__QUESTIONS ON THE MATERIAL__:
1. According to the passage on spark ion sources, what three things happen to the sample within the discharge plasma? List them in order.
2. Go on with the passage on spark ion sources, starting after its final sentence.

In the low-voltage DC arc source, a high voltage is applied to the two conducting electrodes to initiate the spark, followed by application of a low-voltage direct current to maintain an arc between the spark gap. The duration of the arc is usually only a few hundred microseconds to prevent overheating of the electrodes, and it repeated 50-100 times per second. This method can only be used to ionize conducting samples, e.g. metals.

The high-voltage rf spark source is the one that was used in commercial SSMS instruments due to its ability to ionize both conducting and non-conducting materials. Typically, samples are physically incorporated into two conductive electrodes between which an intermittent (1 MHz) high-voltage (50-100 kV using a Tesla transformer) electric spark is produced, ionizing the material at the tips of the pin-shaped electrodes. When the pulsed current is applied to the electrodes under ultra-high vacuum, a spark discharge plasma occurs in the spark gap in which ions are generated via electron impact. Within the discharge plasma, the sample evaporates, atomizes, and ionizes via electron impact. The total ion current may be optimized by adjusting the distance between the electrodes. This mode of ionization can be used to ionize conducting, semi-conducting, and non-conducting samples.

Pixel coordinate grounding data

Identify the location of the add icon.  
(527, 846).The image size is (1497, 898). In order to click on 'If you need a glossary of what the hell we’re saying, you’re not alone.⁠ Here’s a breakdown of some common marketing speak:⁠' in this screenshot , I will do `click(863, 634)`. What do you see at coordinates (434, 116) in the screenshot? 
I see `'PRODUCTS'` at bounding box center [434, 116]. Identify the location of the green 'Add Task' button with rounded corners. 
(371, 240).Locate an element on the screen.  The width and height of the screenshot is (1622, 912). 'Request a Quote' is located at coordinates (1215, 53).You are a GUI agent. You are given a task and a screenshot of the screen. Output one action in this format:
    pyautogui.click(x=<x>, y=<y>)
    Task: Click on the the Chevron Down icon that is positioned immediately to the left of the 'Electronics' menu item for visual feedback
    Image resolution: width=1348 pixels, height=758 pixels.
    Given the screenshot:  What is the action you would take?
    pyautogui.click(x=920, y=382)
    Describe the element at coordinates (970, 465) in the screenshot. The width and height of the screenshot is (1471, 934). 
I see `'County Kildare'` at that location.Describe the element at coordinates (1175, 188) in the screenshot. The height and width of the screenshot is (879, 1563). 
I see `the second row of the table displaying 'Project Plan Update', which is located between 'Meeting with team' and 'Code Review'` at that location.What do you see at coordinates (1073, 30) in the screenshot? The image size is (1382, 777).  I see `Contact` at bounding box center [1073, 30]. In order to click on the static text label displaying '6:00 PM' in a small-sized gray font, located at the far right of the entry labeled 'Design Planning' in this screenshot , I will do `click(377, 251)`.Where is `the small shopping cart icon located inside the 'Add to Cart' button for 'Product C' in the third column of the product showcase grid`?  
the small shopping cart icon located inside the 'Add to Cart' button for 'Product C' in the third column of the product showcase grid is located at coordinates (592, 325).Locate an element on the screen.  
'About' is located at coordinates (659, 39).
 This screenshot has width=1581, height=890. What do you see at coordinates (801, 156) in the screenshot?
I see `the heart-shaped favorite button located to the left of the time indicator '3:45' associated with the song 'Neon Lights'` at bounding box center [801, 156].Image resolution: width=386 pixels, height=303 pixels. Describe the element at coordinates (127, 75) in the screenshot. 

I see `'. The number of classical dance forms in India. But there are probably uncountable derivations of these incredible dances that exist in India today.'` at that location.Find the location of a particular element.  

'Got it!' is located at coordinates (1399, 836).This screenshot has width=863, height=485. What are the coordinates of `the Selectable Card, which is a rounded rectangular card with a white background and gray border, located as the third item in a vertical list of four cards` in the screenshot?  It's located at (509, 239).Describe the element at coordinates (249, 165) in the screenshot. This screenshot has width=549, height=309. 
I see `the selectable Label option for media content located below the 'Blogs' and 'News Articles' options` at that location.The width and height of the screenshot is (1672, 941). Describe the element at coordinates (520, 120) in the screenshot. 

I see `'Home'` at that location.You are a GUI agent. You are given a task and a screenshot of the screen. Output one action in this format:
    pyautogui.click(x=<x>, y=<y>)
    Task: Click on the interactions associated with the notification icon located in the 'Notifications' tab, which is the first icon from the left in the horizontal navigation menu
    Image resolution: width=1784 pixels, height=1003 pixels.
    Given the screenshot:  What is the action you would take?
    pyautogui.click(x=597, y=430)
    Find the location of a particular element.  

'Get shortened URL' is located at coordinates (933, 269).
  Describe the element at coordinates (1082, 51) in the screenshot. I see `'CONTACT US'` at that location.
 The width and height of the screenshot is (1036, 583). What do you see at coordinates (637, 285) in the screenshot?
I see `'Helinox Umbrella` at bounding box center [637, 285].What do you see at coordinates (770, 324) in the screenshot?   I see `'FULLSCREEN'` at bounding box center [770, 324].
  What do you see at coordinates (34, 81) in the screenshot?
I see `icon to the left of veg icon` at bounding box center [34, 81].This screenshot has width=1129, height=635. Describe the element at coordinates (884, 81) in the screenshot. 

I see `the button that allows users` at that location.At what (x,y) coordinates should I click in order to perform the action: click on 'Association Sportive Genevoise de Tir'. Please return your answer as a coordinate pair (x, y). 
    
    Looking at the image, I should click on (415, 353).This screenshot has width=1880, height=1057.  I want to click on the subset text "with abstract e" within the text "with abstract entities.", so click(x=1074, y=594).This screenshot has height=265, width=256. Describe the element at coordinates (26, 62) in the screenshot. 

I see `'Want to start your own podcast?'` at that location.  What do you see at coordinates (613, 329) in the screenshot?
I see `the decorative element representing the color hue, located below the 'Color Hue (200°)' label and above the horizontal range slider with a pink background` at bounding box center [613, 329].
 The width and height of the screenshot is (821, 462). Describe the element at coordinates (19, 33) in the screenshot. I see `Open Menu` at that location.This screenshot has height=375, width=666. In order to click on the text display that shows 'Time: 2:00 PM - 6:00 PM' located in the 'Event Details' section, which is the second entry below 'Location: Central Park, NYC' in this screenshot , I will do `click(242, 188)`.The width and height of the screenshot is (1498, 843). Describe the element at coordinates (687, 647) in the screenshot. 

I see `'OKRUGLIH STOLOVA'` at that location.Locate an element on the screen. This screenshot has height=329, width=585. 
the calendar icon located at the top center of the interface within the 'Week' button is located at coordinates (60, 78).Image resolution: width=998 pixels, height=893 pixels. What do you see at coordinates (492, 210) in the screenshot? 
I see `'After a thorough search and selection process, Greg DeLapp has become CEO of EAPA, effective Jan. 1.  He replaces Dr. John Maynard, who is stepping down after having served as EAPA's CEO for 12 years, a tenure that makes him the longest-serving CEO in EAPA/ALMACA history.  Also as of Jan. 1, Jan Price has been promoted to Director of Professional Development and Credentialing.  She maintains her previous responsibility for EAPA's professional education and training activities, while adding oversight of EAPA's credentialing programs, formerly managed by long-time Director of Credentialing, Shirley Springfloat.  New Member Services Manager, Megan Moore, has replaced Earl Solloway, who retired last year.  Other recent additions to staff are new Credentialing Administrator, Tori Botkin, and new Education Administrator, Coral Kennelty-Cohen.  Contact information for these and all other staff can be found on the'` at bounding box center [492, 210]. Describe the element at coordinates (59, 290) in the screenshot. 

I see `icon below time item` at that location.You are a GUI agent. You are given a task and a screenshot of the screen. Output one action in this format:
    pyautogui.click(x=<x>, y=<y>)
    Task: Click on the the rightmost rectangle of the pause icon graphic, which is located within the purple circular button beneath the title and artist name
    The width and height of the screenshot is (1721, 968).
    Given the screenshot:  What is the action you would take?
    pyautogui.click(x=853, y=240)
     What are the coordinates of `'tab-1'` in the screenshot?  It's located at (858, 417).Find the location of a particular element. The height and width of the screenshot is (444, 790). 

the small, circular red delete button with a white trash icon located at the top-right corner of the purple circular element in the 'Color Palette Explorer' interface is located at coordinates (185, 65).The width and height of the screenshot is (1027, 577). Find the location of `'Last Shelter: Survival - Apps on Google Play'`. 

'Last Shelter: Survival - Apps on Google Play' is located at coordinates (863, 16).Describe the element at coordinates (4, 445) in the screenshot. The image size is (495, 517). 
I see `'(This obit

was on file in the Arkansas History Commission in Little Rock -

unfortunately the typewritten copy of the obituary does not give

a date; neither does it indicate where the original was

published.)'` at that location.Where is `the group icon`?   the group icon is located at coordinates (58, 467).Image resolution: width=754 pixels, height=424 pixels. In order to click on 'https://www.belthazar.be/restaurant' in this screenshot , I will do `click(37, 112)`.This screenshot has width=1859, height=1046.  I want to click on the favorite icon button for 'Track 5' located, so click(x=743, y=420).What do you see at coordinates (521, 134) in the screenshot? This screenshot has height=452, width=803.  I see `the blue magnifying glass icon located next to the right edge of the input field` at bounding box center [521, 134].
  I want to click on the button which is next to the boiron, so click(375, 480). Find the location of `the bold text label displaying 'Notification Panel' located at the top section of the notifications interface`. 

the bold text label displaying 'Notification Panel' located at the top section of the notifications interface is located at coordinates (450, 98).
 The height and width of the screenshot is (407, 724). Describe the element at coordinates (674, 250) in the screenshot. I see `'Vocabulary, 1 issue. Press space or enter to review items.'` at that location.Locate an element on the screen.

__RESULTS__:
1.
1. It evaporates.
2. It atomizes.
3. It ionizes via electron impact.

2.
=== Sample preparation ===
Conducting and semi-conducting samples may be directly analyzed after being formed into electrodes. Non-conductive samples are first powdered, mixed with a conducting powder (usually high purity graphite or silver), homogenized, and then formed into electrodes. Even liquids can be analyzed if they are frozen or after impregnating a conducting powder. Sample homogeneity is important for reproducibility.

==Spark source mass spectrometry (SSMS)==
The rf spark source creates ions with a wide energy spread (2-3 kV), which necessitates a double focusing mass analyzer. Mass analyzers are typically Mattauch-Herzog geometry, which achieve velocity and directional focusing onto a plane with either photosensitive plates for ion detection or linear channeltron detector arrays. SSMS has several unique features that make it a useful technique for various applications. Merits of SSMS include high sensitivity with detection limits in the ppb range, simultaneous detection of all elements in a sample, and simple sample preparation. However, the rf spark ion current is discontinuous and erratic, which results in fair resolution and accuracy when standards are not implemented. Other drawbacks include expensive equipment, long analysis time, and the need for highly trained personnel to analyze the spectrum.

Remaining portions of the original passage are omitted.